|MP Suggests Decisions on LTNs Be Made By Local Vote|
Rupa Huq leads House of Commons debate on traffic measures
Ealing Central and Acton MP Rupa Huq led a House of Commons debate this week on the vexed issue of Low Traffic Neighbourhood (LTN) schemes in London. Among solutions proposed to what she called a “divisive” policy, she suggested a local referendum on the success or failure of such measures.
In a debate on Covid-19 emergency transport measures in London on Wednesday (4 November), the Labour MP acknowledged the strength of views on both sides of the LTN debate, adding that there had been successes in the borough.
Dr Huq named Bowes Road in Acton, which hitherto had been a thoroughfare for Ubers and taxis to the A40 but now is hugely popular with residents she says.
But she also said LTN 21, which is the southern part of West Ealing, has been less well received and declared that there was “mistrust” among constituents regarding the consultation process given that local authorities are the final arbiter on whether schemes are a success or failure.
The debate attracted a lot of interest from other London MPs, with those representing Streatham, Tower Hill, Enfield, Kensington, Ruislip, Barnet and even Westminster itself in a slot that usually features only just two people.
Indeed such was the popularity of the debate that Transport Minister Rachael Maclean MP ran out of time responding to Rupa Huq’s questions so instead offered her a meeting to raise the issues.
After the debate, Huq told this site, “LTNs were conceived with good intentions - reducing carbon emissions and obesity. They have been successful and popular with residents when addressing a pre-existing problem such as in Bowes Road Acton which for years was a thoroughfare for people wanting to reach the A40 trapping residents in permanent gridlock.
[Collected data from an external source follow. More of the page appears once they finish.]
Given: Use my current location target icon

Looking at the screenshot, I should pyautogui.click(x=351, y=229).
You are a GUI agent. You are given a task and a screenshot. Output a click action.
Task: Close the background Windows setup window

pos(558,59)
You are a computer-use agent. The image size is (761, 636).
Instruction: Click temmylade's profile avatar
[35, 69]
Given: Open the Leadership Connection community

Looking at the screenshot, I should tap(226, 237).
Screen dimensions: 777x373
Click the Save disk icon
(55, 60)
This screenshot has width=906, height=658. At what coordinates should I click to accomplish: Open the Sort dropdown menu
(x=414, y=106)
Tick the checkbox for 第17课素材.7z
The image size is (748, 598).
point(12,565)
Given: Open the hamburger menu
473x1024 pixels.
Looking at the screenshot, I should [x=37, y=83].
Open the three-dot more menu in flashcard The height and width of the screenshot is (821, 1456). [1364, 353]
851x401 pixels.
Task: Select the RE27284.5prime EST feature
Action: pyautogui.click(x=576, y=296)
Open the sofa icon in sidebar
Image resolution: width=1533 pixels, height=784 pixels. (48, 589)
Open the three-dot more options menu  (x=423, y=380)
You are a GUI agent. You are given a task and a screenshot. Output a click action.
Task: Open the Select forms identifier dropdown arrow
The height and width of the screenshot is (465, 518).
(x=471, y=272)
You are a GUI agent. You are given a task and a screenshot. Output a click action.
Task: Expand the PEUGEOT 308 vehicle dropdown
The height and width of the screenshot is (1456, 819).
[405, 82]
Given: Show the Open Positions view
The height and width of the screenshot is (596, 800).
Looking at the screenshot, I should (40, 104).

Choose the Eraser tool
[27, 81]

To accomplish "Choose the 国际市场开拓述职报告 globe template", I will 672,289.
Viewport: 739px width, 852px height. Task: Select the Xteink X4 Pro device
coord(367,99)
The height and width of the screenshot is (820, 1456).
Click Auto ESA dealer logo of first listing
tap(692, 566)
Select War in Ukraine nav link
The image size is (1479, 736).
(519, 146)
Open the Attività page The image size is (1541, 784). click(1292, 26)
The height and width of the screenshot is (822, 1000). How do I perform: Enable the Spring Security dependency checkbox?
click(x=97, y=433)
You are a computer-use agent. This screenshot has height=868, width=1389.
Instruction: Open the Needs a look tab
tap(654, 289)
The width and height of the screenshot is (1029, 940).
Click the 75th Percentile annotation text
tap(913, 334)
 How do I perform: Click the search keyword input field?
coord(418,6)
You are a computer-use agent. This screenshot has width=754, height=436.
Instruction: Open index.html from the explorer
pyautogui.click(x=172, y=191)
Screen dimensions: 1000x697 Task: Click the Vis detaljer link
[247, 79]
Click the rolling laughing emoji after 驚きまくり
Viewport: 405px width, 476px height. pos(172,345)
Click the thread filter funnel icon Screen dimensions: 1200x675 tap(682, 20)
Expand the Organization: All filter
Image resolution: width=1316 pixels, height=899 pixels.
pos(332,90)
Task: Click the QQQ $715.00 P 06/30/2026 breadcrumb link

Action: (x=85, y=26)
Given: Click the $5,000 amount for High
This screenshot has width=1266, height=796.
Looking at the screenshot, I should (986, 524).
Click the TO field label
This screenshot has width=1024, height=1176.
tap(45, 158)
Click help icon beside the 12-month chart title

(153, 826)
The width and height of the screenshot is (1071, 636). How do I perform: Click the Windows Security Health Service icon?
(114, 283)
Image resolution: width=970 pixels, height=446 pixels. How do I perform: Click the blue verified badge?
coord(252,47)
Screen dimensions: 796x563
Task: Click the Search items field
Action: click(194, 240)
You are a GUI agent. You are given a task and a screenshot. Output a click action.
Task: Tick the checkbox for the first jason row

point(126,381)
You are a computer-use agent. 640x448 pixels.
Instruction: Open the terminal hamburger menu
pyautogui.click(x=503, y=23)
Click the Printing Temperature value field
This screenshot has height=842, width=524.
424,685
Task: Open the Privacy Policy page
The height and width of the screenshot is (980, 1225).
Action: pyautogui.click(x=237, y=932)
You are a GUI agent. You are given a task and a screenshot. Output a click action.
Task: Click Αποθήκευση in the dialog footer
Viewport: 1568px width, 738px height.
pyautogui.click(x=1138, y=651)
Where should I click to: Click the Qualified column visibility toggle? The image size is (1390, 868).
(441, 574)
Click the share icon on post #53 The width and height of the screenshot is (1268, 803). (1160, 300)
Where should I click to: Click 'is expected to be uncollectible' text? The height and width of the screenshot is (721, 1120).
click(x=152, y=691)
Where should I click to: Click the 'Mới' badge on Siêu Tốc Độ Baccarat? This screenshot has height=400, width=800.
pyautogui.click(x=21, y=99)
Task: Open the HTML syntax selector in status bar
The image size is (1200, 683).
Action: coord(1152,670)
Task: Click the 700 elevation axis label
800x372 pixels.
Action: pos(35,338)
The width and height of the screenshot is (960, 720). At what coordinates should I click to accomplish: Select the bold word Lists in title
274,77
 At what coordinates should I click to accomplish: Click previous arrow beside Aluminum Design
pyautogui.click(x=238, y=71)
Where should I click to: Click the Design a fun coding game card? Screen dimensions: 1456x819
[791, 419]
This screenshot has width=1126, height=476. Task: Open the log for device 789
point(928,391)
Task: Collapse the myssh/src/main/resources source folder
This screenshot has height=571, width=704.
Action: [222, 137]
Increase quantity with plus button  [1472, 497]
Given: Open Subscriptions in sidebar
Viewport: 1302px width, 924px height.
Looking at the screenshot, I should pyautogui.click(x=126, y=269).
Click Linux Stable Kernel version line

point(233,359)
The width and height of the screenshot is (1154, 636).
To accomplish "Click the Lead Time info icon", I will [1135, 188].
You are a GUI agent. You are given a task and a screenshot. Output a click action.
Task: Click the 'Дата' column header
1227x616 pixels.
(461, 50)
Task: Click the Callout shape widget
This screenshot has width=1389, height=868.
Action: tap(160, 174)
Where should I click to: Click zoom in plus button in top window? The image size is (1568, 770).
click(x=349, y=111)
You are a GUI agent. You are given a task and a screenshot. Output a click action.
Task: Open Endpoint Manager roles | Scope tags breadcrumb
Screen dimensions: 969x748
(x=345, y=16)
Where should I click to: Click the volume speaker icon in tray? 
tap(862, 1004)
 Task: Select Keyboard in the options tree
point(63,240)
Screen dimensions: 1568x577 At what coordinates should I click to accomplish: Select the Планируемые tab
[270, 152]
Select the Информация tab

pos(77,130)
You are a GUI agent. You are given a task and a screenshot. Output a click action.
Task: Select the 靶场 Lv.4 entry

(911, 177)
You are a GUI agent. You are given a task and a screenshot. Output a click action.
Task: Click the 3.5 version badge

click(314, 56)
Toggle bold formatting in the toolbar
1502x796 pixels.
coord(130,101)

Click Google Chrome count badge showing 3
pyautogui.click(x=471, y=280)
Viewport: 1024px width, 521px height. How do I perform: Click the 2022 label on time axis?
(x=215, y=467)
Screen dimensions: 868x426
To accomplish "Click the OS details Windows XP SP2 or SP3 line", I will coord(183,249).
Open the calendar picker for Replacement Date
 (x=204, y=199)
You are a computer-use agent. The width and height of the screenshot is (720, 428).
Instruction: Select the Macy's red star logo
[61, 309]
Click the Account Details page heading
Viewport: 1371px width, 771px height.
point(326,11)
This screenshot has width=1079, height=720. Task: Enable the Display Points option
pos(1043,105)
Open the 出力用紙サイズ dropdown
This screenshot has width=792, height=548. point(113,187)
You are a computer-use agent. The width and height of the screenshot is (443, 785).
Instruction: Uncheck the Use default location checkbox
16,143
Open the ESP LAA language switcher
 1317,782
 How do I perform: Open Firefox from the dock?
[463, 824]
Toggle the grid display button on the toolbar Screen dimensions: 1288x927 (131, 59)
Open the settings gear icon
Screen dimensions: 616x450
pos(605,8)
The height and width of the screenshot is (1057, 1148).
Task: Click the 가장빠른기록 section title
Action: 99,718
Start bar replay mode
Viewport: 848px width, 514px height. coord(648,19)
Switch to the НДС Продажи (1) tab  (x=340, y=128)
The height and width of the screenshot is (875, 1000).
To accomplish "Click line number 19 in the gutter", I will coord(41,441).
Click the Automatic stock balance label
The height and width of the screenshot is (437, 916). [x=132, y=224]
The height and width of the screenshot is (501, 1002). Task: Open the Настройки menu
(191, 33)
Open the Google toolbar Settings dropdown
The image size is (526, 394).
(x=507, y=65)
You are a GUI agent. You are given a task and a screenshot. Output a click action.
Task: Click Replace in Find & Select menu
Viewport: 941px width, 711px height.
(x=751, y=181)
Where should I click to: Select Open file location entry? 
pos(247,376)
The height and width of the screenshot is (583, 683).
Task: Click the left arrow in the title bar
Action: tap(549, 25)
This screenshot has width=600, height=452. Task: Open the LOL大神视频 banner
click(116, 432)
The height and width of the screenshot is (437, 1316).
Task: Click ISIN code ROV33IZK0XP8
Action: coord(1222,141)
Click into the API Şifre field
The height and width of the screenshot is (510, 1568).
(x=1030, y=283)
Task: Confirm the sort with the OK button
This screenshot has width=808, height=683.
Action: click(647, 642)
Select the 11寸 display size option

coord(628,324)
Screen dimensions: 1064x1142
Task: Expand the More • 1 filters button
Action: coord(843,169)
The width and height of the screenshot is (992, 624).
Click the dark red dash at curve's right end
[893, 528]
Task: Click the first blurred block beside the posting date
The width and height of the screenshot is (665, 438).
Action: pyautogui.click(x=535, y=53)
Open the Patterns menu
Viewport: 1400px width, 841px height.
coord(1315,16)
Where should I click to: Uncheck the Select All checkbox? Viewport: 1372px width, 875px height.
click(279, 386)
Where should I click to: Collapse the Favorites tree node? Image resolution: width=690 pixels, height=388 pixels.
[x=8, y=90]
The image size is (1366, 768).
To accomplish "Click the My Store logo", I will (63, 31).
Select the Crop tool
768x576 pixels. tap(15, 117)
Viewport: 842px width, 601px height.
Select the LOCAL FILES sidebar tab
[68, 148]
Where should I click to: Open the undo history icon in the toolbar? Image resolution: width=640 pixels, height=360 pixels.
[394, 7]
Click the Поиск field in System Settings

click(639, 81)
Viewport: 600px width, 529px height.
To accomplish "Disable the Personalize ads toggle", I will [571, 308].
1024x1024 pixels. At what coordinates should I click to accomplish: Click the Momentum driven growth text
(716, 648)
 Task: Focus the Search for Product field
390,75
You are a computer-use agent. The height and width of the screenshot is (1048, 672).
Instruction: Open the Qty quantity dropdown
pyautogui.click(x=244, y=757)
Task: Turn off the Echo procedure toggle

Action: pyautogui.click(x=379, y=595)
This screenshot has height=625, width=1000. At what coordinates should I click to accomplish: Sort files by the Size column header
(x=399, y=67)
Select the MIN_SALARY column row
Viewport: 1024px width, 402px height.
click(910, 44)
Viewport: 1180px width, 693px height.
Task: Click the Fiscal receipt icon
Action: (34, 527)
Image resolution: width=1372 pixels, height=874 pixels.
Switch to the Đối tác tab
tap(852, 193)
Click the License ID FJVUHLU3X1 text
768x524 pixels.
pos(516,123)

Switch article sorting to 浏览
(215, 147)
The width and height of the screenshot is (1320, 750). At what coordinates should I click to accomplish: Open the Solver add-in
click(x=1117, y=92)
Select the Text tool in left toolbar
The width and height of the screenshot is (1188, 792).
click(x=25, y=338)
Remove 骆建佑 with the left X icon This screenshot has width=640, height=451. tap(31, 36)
"However, they have not worked where more problems are created than resolved by them leaving residents continually feeling frustrated. There has been zero pre-implementation consultation and there are concerns and confusion over how they will be evaluated prior to what most see as being made permanent given that local authorities will be marking their own homework.”
In her speech she compared the policy to Brexit given how polarising it had been. She told us, “sadly an unintended consequence has been to divide communities literally and figuratively.
Dr Huq added, “A referendum would remove the issue of excluding those lacking the right level of literacy, technology and energy to navigate a council webtool.”
Regarding the options she explained “Yes, with modifications, if need be”—then if “yes” wins, the modifications can be worked out—and “No” for those who want the measures removed.”
The final decision on LTNs will occur 6 months after the start of each of the schemes. Ealing received over £1million to introduce “active travel” projects with funding for 37 schemes received by the council.